Si l’on regarde son travail, Unia considère que la neutralité des services publics est un «principe essentiel »mais qu’elle doit être combinée avec le principe des libertés de pensée, de conscience, de religion, d’expression… Cependant, la restriction d’une liberté (ne pas porter de signes de conviction, par exemple) doit être conçue comme une exception, et non comme une règle générale. . Par ailleurs, aux yeux d’Unia, le principe de neutralité d’un service n’exige pas systématiquement une neutralité d’apparence. Les différences sont donc réelles entre Unia et les Universalistes.
L’école est confrontée à des menaces identitaires, communautaires et religieuses. Laissons le monde politique agir !
Au-delà, Marc Uyttendaele s’est exprimé devant le Centre Jean Gol (et l’a confirmé dans une interview) sur l’existence en Belgique “d’une machine de guerre en action permanente”inondant la doctrine et les revues juridiques, et plaidant pour une neutralité inclusive (une neutralité plus conciliante avec l’expression des convictions).

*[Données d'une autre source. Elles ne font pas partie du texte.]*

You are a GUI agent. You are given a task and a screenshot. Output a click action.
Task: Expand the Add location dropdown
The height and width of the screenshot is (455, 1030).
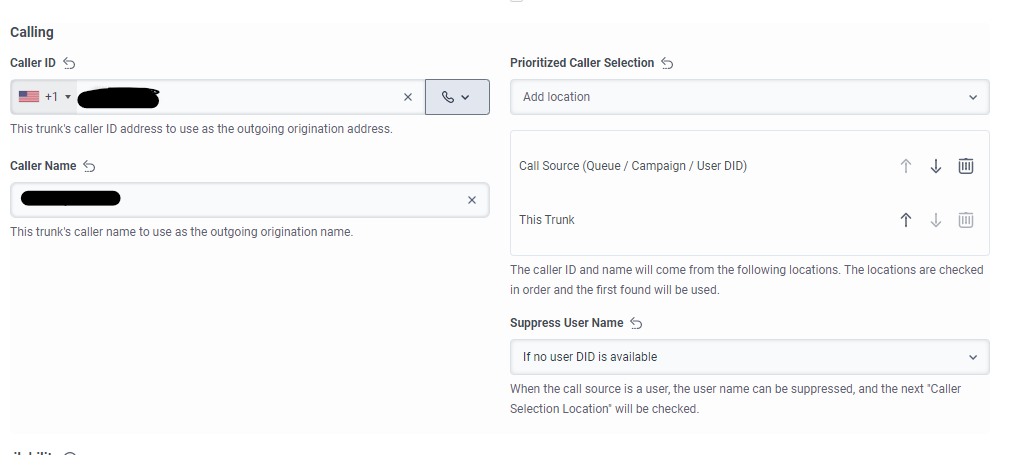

Ce “pôle de combat” serait incarné par des constitutionnalistes de l’Université Saint-Louis et de l’ULB. Près Le LibreDjemila Benhabib abonde dans le même sens, regrettant l’influence en Belgique d’une école juridique anglo-saxonne promouvant les droits des individus, au mépris des règles collectives indispensables à un Etat de droit.
Co-directeur du Centre de recherches constitutionnelles de Saint-Louis, Mathias El Berhoumi juge ces propos “incroyable” (« nous ne nous inscrivons pas dans une démarche activiste »), «peu nuancé», “au bord du complot » (« on est rarement tous d’accord entre collègues ») et «ignorant de l’histoire constitutionnelle belge ». “Ouiil admet, le discours juridique majoritaire dans les universités belges protège l’individu, mais il le fait dans le sillage de la Constitution et de la Convention européenne des droits de l’homme. Ce n’est donc pas le résultat d’une mode récente. Par ailleurs, l’histoire belge démontre que la neutralité exclusive n’est pas la seule garante de la vie civique. Le principe du pluralisme à la belge qui régit les relations entre l’État et les cultes ne nie pas les affiliations, tout en visant la neutralité constitutionnelle : le subventionnement de l’enseignement catholique en est un exemple.
L’accueil du MR
L’existence des universalistes (qui revendiquent 2 500 signataires de leur manifeste) illustre un conflit idéologique serré au sein des instances académiques, judiciaires ou associatives, sur la neutralité de l’État. “Chacun peut définir cette notion à sa manière et la Belgique n’a jamais fait de choix clair entre neutralité inclusive et neutralité exclusive”souligne Marc Uyttendaele. Les universalistes entendent donc peser dans ce débat en promouvant une sorte de laïcité à la française. Pour l’heure, c’est du MR (et du Défi) qu’ils reçoivent le plus chaleureux accueil. Un paradoxe pour Djemila Benhabib et Marc Uyttendaele, qui se disent de gauche. Mais ils entendent poursuivre leur combat, l’étendre à d’autres couches de la société et réveiller leur gauche. À suivre.